In truth, behind their cartoonish reputation for anger and aggression, heavy metal shows are generally benign affairs. Because the music has never been taken seriously by highbrow critics or the mainstream media, it has developed into a largely self-supporting fan community, with little of the haughtiness and hierarchy seen in more fleetingly acclaimed scenes. In general, metal audiences are friendly and fiercely loyal.

"Metalheads are real diehard fans," says Barney Ribeiro of Nervecell. "They're not trendy, they don't change by the year, they really stick to their guns. Always committed, always there. It doesn't matter where you're from geographically. It doesn't matter about your race, or what kind of job you have. It's about the passion, love for the subject matter, love for the music." Another factor that distinguishes heavy metal from mainstream rock is its relative youth. Most pop historians agree metal was born around 1970, with the emergence of groundbreaking acts like Black Sabbath, Deep Purple and Judas Priest. This means most of metal's founding fathers remain alive, active and able to exploit renewed interest in their back catalogue. Crucially, their audiences have grown up with them, too.

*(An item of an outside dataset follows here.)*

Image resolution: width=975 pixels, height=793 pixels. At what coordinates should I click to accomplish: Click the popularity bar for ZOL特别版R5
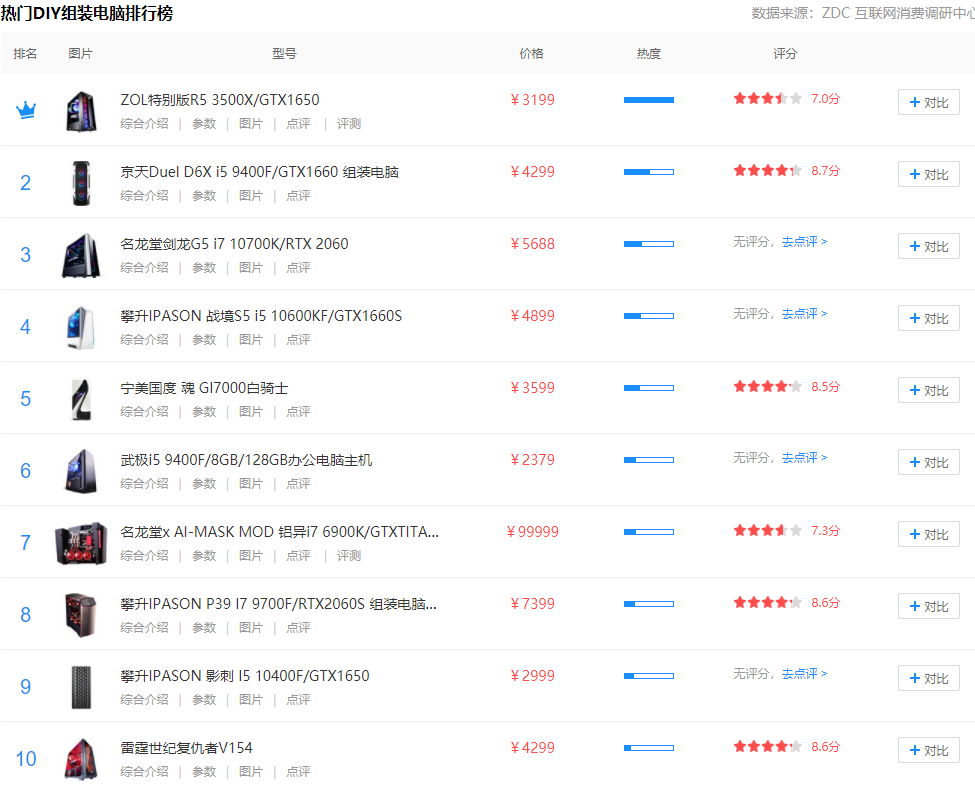click(648, 100)
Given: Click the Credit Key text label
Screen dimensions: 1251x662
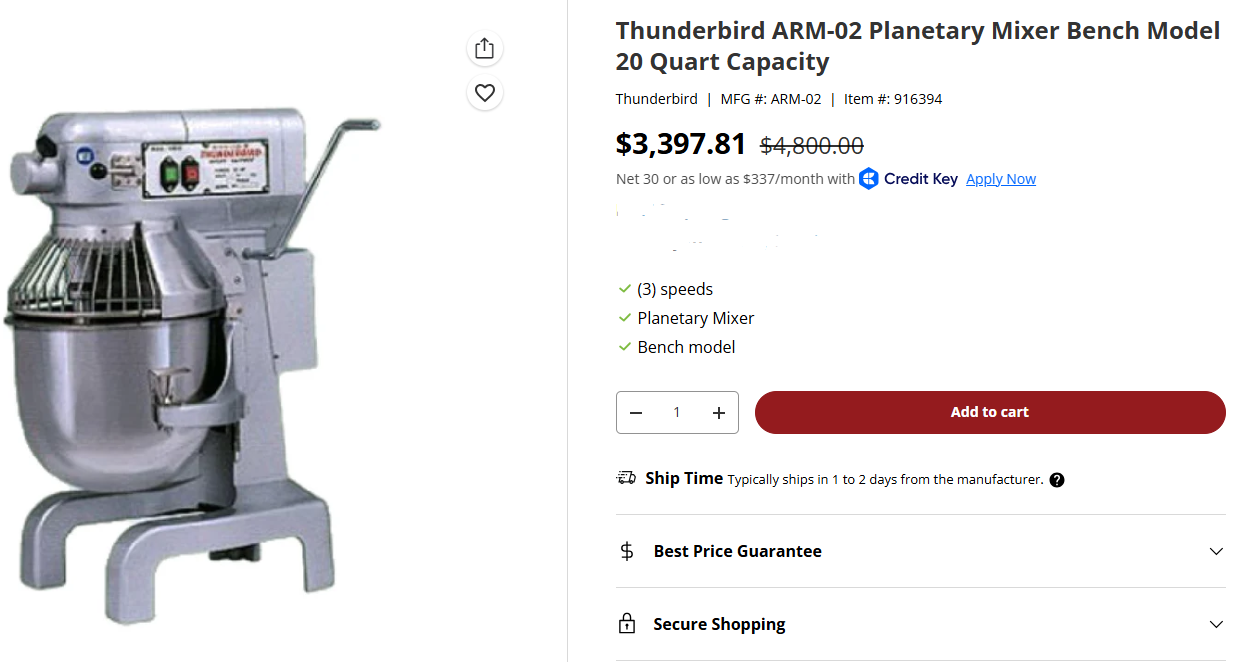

"Old school bands are enjoying a resurgence in popularity because audiences that discovered and supported them in the late Seventies and early Eighties, when they were at their peak, have now reached an age where their children have left the family home for university or workplace," says Ian Fortnam. "They've paid off their mortgage and have more disposable income." Meanwhile, Fortnam argues, younger kids are being drawn to vintage metal as well, partly for its retro-chic cachet, because it sounds much more authentic than polished contemporary pop alternatives. But also because classic metal has infiltrated computer games and films, becoming a badge of teenage cool almost by stealth.

"The generational divide that once made parents' music anathema to their offspring has all but disappeared," Fortnam says. "Heavy metal is now the musical lingua franca of horror and action movies, not to mention computer games like Grand Theft Auto and the phenomenally popular Guitar Hero. This guarantees that younger kids than ever before are exposed to heavy metal." Of course, heavy metal's current high profile will eventually recede again. But fans of rock's most enduring, indestructible subculture have never been too concerned with winning chart races or beauty contests. Most metalheads are in it for life, just like their grizzled musical heroes.